The request >>
Render the lines below as a numbered list, omitting blank lines.

Extracted records >>

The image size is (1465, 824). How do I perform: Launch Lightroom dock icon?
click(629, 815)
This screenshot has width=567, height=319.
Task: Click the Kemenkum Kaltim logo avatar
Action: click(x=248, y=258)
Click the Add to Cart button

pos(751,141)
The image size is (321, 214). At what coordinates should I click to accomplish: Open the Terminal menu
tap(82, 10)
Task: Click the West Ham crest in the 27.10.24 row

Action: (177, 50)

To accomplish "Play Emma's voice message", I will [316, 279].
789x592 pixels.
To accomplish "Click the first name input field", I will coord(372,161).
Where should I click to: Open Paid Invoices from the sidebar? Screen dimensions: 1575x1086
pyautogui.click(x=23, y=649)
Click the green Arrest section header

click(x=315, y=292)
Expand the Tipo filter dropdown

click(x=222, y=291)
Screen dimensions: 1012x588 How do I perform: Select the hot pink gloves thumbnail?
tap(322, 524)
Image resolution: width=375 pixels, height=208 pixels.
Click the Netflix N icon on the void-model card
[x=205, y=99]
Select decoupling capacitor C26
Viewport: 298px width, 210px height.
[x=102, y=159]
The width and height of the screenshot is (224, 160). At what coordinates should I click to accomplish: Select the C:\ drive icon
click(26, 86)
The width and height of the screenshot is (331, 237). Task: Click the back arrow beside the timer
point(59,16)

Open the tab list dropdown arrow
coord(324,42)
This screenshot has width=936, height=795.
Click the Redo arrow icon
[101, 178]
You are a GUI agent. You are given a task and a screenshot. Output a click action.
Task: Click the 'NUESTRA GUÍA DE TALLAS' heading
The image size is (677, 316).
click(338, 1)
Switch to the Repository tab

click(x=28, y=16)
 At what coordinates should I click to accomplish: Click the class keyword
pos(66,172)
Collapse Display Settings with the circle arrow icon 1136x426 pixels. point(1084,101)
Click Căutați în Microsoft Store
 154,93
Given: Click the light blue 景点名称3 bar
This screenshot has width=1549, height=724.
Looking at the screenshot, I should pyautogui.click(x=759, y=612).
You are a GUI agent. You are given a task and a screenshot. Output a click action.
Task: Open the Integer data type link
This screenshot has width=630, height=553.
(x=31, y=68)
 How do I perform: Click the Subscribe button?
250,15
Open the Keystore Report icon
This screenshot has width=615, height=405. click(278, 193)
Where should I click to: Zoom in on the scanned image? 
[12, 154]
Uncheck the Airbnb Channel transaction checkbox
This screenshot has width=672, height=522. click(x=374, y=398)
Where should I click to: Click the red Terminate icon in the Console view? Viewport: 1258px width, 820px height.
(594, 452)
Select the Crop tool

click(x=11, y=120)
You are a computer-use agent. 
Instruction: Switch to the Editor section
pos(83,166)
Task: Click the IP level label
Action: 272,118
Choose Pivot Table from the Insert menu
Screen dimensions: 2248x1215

Final answer >>
1. The image size is (1465, 824). How do I perform: Launch Lightroom dock icon?
2. click(629, 815)
3. This screenshot has width=567, height=319.
4. Task: Click the Kemenkum Kaltim logo avatar
5. Action: click(x=248, y=258)
6. Click the Add to Cart button
7. pos(751,141)
8. The image size is (321, 214). At what coordinates should I click to accomplish: Open the Terminal menu
9. tap(82, 10)
10. Task: Click the West Ham crest in the 27.10.24 row
11. Action: (177, 50)
12. To accomplish "Play Emma's voice message", I will [316, 279].
13. 789x592 pixels.
14. To accomplish "Click the first name input field", I will coord(372,161).
15. Where should I click to: Open Paid Invoices from the sidebar? Screen dimensions: 1575x1086
16. pyautogui.click(x=23, y=649)
17. Click the green Arrest section header
18. click(x=315, y=292)
19. Expand the Tipo filter dropdown
20. click(x=222, y=291)
21. Screen dimensions: 1012x588 How do I perform: Select the hot pink gloves thumbnail?
22. tap(322, 524)
23. Image resolution: width=375 pixels, height=208 pixels.
24. Click the Netflix N icon on the void-model card
25. [x=205, y=99]
26. Select decoupling capacitor C26
27. Viewport: 298px width, 210px height.
28. [x=102, y=159]
29. The width and height of the screenshot is (224, 160). At what coordinates should I click to accomplish: Select the C:\ drive icon
30. click(26, 86)
31. The width and height of the screenshot is (331, 237). Task: Click the back arrow beside the timer
32. point(59,16)
33. Open the tab list dropdown arrow
34. coord(324,42)
35. This screenshot has width=936, height=795.
36. Click the Redo arrow icon
37. [101, 178]
38. You are a GUI agent. You are given a task and a screenshot. Output a click action.
39. Task: Click the 'NUESTRA GUÍA DE TALLAS' heading
40. The image size is (677, 316).
41. click(338, 1)
42. Switch to the Repository tab
43. click(x=28, y=16)
44.  At what coordinates should I click to accomplish: Click the class keyword
45. pos(66,172)
46. Collapse Display Settings with the circle arrow icon 1136x426 pixels. point(1084,101)
47. Click Căutați în Microsoft Store
48.  154,93
49. Given: Click the light blue 景点名称3 bar
50. This screenshot has width=1549, height=724.
51. Looking at the screenshot, I should pyautogui.click(x=759, y=612).
52. You are a GUI agent. You are given a task and a screenshot. Output a click action.
53. Task: Open the Integer data type link
54. This screenshot has width=630, height=553.
55. (x=31, y=68)
56.  How do I perform: Click the Subscribe button?
57. 250,15
58. Open the Keystore Report icon
59. This screenshot has width=615, height=405. click(278, 193)
60. Where should I click to: Zoom in on the scanned image? 
61. [12, 154]
62. Uncheck the Airbnb Channel transaction checkbox
63. This screenshot has width=672, height=522. click(x=374, y=398)
64. Where should I click to: Click the red Terminate icon in the Console view? Viewport: 1258px width, 820px height.
65. (594, 452)
66. Select the Crop tool
67. click(x=11, y=120)
68. You are a computer-use agent. 
69. Instruction: Switch to the Editor section
70. pos(83,166)
71. Task: Click the IP level label
72. Action: 272,118
73. Choose Pivot Table from the Insert menu
74. Screen dimensions: 2248x1215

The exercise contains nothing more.